Start of EXTRACT PROVIDED

# panic attacks



## meowmtv (Apr 21, 2003)

hi, my boyfriend has ibs, he is in his twenties and lives in the uk. he was told he had ibs about 8 years ago, and i feel that due to the restricted access and information available in his area, the nhs (are they any use??) and the number of changes to his diet, that he has become trapped and feels completely isolated.my boyfriend suffers from panic attacks and that and is often of a nervous disposition. i was just wondering if any of you had suffered from panic attacks due to ibs, any anxieties and if you were found that they were related to foods in your diets. my boyfriend becomes very anxious before and during meal times and i know that this also causes him to swallow excessive amounts of air and leads him to panic. have any of you experienced this or have any of you heard of this at all.any replies would be appreciated. i feel my boyfriend feels lost and it pains me so much to watch him fearfully suffer and become pained by such simple things sometimes.meow


----------



## Mrs Bear (Apr 9, 2003)

I don't know if I technically suffer from panic attacks, but when I am in very quiet surroundings or when I am in a meeting at work, I find my symptoms seem to get worse and I automatically need the loo. Where I start to panic I can feel my heart race and sometimes get a bit light headed. I find this is more due to stress that what I have eaten, however if I have avoided all my trigger foods, I am a lot calmer than if my tummy is feeling inflammed anyway.Does your boyfriend eat with other people, because I find that the worst. I avoid eating at social occasions wherever possible and really try to relax and sit comfortably before I eat at home.There are quite a few posts already on this site for relaxation exercises. Has he tried any of these immediately before he eats? This may help.


----------



## Guest (Apr 22, 2003)

I have suffered from panic attacks. Things that can help are:-Hypnotherapy http://www.ibsaudioprogram.com/ (the hypno program is based in the UK so hopefully you can get in contact with Michael Mahoney to ask questions about its effectiveness)Here is another hypno link that you may find helpful: http://www.aboutibs.org/Publications/hypnosis.html And here is the link to the Hypno/CBT Forum on this board: http://www.ibsgroup.org/ubb/ultimatebb.php?ubb=forum;f=11 Also helpful are:-Talk therapy with a trusted therapist-Medications such as antidepressants-Exercise-HUGS....







Hope this helps,and best wishes, Evie


----------



## trbell (Nov 1, 2000)

sounds like both the panic attacks and ibs might come from too much thinking? CBT might help.tom


----------



## 11 (Apr 8, 2003)

End of EXTRACT PROVIDED

Answer these about the thread on panic attacks:
1. About how long ago was meowmtv's boyfriend told he had IBS?
2. In what two situations does Mrs Bear say her symptoms seem to get worse?
3. What does trbell suggest might help?
The rows that come next are separate material, not part of the thread on panic attacks.

Start of MATERIAL SUPPLIED

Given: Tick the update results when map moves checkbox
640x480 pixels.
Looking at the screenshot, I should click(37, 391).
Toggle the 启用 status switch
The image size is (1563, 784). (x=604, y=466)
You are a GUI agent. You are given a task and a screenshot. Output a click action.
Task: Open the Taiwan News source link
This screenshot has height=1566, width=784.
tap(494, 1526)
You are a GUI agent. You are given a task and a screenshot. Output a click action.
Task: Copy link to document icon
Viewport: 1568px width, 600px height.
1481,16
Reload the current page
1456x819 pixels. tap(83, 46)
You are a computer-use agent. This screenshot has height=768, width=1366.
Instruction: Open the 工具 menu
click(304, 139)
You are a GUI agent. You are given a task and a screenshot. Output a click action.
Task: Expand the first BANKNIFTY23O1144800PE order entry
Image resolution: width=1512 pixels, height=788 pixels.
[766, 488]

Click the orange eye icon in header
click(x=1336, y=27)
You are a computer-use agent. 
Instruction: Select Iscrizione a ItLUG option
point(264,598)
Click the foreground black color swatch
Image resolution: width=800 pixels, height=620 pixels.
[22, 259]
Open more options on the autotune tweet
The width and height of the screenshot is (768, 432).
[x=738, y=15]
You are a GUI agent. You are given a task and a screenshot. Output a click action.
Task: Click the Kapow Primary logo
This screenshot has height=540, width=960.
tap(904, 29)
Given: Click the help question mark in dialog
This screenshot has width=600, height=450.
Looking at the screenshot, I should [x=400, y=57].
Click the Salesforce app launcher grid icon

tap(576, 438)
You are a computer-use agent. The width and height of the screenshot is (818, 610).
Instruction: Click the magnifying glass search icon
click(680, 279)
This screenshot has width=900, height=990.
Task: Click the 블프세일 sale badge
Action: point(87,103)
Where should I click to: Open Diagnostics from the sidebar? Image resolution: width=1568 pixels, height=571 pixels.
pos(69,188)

End of MATERIAL SUPPLIED

TASK RESPONSE:
1. About 8 years ago.
2. In very quiet surroundings and in meetings at work.
3. CBT.